Authors: Apoorva Joshi, Zhenmei Shi, Akshay Goindani, Hong Liu
Research Leads: Zhenmei Shi, Akshay Goindani, Hong Liu
Large language models are increasingly being used for a broad range of tasks, including reranking, but they may not be the optimal choice when considering practical constraints like cost, latency, and accuracy in production applications.
In this blog post, we put our latest reranker model, rerank-2.5, to the test against some of the best-performing LLMs on the market to see whether LLMs are actually good rerankers. Our studies show the following:
- Purpose-built rerankers, such as rerank-2.5, are up to 60x cheaper, 48x faster, and achieve up to 15% better reranking accuracy (NDCG@10) than state-of-the-art LLMs.
- First-stage retrieval matters—pairing strong first-stage retrieval methods with specialized rerankers yields the best reranking quality.
- While long context LLMs enable reranking all candidate documents at once, they underperform purpose-built rerankers.
Before we get to our experiments, let’s briefly discuss why reranking is crucial in AI applications. Two-stage retrieval systems have long been the standard in search applications—the first stage quickly retrieves potentially relevant documents using techniques such as lexical, vector, or hybrid search, while the second stage reranks these results in an improved order of relevance.

**Source data:**
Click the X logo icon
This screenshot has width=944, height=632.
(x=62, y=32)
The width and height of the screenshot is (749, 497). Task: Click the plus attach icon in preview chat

**Action item A:**
Duplicate everything in the reranker blog post from "Before we get" down to "order of relevance.".
**Action item B:**
List the authors named at the top of the reranker blog post.

**Expected answer A:**
Before we get to our experiments, let’s briefly discuss why reranking is crucial in AI applications. Two-stage retrieval systems have long been the standard in search applications—the first stage quickly retrieves potentially relevant documents using techniques such as lexical, vector, or hybrid search, while the second stage reranks these results in an improved order of relevance.

**Expected answer B:**
Apoorva Joshi
Zhenmei Shi
Akshay Goindani
Hong Liu